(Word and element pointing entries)
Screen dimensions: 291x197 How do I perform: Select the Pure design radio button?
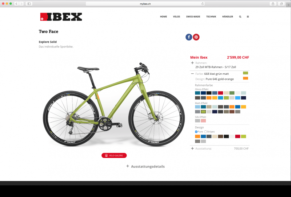196,132
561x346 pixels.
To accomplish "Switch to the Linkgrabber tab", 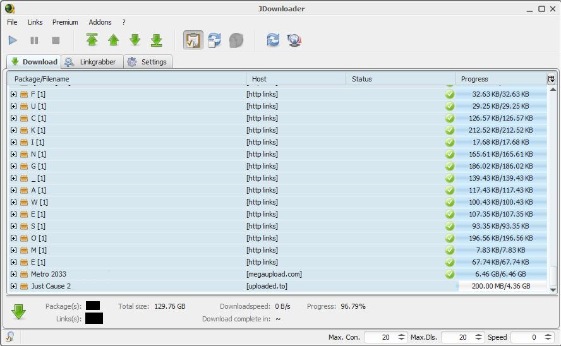I will (x=92, y=62).
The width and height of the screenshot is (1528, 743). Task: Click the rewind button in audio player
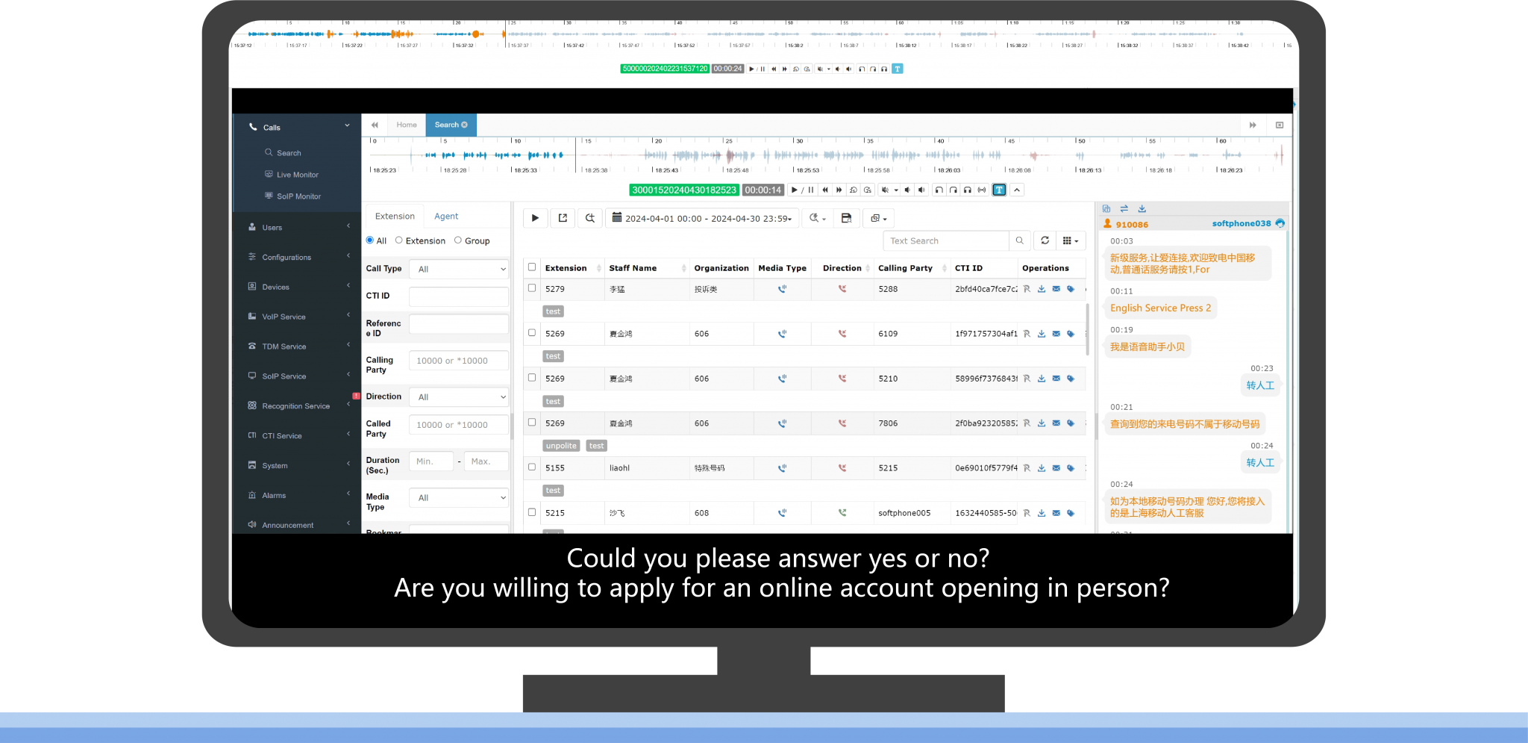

| WRITTEN REQUEST |
Count how many lines of the material contain the string "button", with case counting. Reply with the number only.

| FULL RESPONSE |
2